How is it that some people can unwittingly ridicule themselves far more than anyone else could while trying? Case and point with Folgers Coffee.

Allow us to use a more bizarre application of the ever-popular wine analogy for coffee: for decades, Folgers profited as coffee’s equivalent of Thunderbird. But as consumers have developed more of an interest in, and taste for, higher quality products, the reach and profitability of the misery market — whether wine or coffee — has waned dramatically.

The best part of wakin' up is T-bird under the freeway overpass Thunderbird’s Ernest & Julio Gallo responded to the challenge with high-gloss marketing, upscale brands, and even a family crest. Folgers is responding with “the biggest innovation since the launch of decaf” and an ad campaign that is “the most expensive in the history of the brand,” according to yesterday’s New York Times: Advertising – Folgers Markets a New Coffee to Cost-Cutting Home Brewers – NYTimes.com.

Folgers is also responding with a heavy dose of unwitting self-ridicule. So what is this innovation? The culmination of 8-10 years of research, Folgers is unveiling a new roasting process that includes a “predry” or “preroast” step to make their product less bitter.

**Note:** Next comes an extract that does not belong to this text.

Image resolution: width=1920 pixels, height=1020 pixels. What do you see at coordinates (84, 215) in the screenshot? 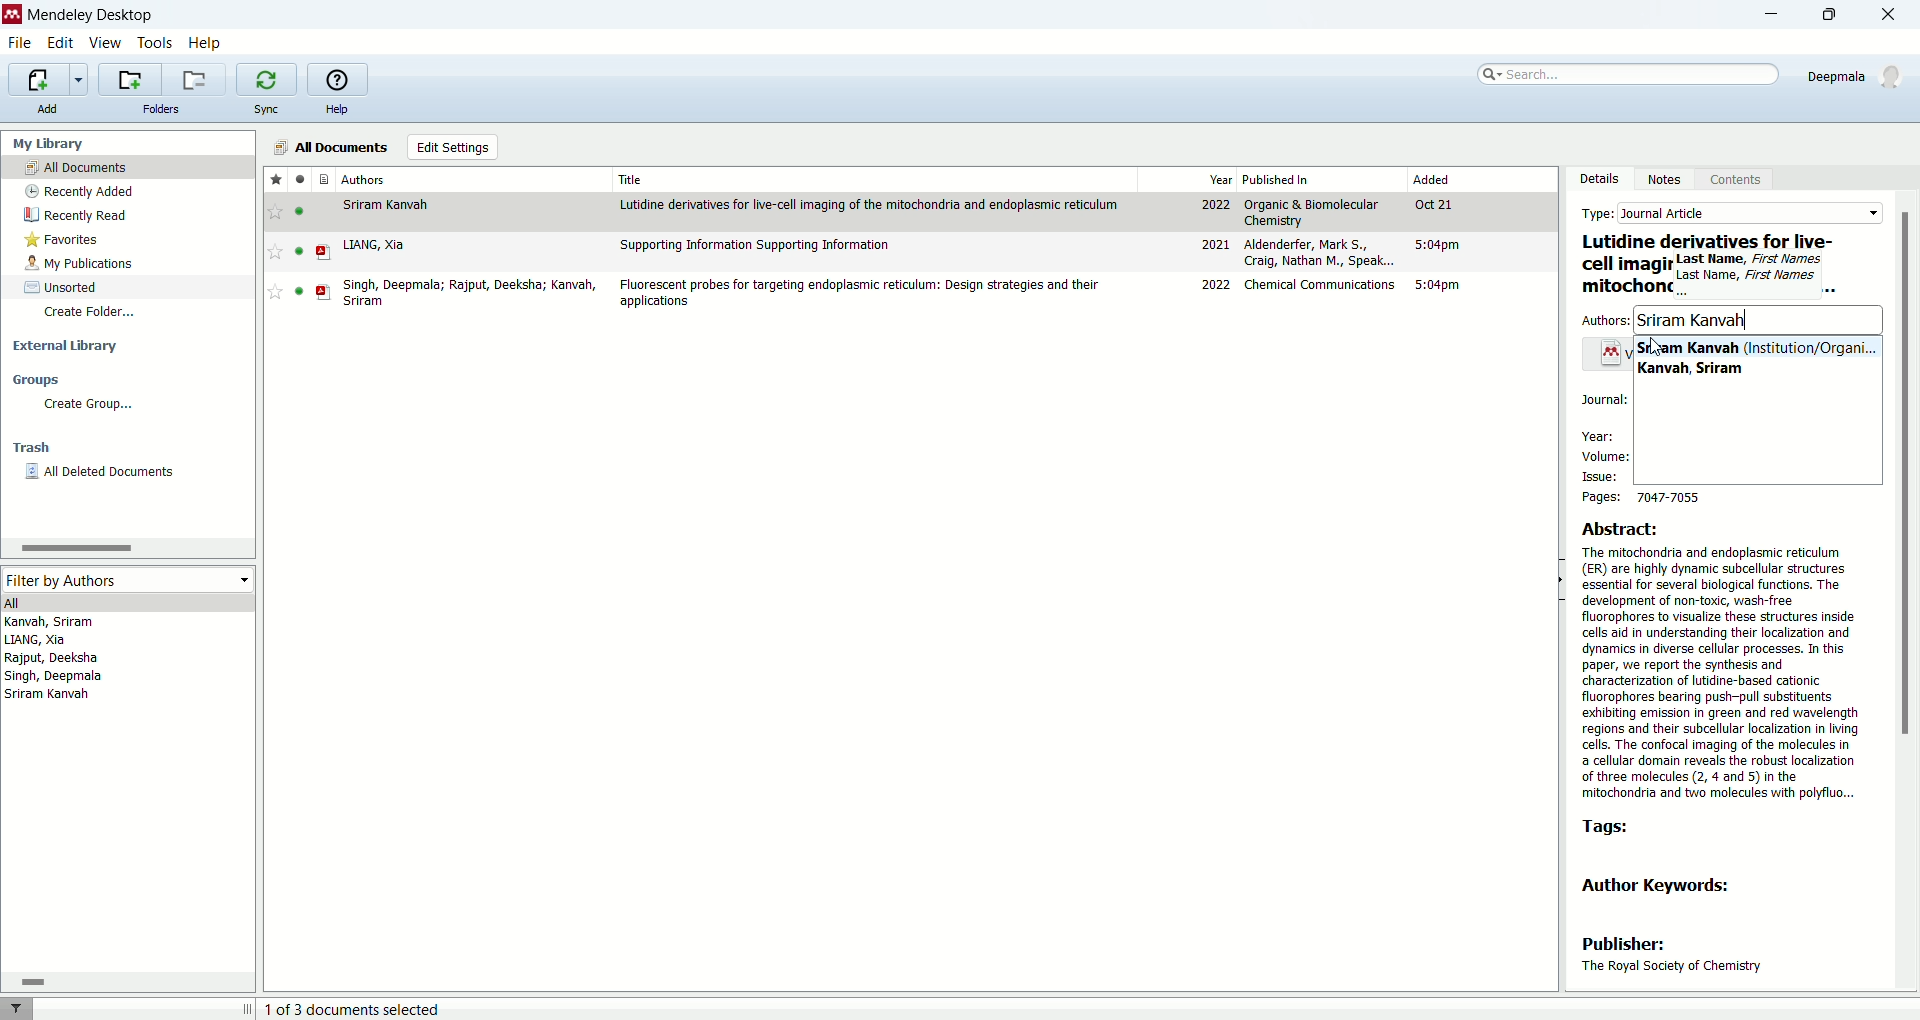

And here’s where the self-ridicule comes in. Also from the New York Times article:

Jim Trout, innovation leader for research and development, at P.& G., said: “It’s like thawing a turkey before you cook it. If you don’t, the outside will be burnt and the inside will still be raw. This way it cooks evenly all the way through.”

Now if you’re promoting a new product in the food industry that you want to be perceived as better, improved, and — dare we suggest — gourmet, why would anyone in a sane frame of mind compare their fancied product to frozen turkeys? We suppose we should at least give them credit for not comparing it to instant mashed potatoes.